• [What you should do]
For each line of the listing that holds "Given", show the full line.

• [Dataset content]
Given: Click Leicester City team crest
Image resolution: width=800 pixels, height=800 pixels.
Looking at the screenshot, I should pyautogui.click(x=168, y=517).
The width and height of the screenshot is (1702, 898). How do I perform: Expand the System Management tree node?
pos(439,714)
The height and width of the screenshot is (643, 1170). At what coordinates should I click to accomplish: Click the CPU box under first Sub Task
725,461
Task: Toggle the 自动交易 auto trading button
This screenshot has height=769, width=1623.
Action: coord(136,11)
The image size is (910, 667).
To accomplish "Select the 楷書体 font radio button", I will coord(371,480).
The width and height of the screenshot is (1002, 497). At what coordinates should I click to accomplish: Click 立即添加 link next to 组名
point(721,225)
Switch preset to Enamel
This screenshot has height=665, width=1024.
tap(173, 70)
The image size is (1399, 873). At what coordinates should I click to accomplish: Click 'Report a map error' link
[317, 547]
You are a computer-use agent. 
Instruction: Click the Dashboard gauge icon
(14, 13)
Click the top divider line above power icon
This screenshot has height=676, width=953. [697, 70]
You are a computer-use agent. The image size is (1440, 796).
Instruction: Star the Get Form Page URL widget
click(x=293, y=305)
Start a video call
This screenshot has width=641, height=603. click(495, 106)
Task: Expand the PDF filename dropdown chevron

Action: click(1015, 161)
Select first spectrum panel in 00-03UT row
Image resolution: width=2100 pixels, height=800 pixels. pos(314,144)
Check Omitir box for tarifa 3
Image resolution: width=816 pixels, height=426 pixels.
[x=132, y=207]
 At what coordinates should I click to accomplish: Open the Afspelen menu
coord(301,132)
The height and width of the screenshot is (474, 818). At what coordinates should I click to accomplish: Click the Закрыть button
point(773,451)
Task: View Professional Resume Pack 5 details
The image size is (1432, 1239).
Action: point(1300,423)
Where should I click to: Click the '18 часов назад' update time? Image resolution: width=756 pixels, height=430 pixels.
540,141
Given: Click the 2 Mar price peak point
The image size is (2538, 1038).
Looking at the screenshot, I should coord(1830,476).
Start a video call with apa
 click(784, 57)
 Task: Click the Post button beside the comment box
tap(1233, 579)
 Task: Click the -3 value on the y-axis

• [Answer area]
Given: Click Leicester City team crest
Given: Click the 2 Mar price peak point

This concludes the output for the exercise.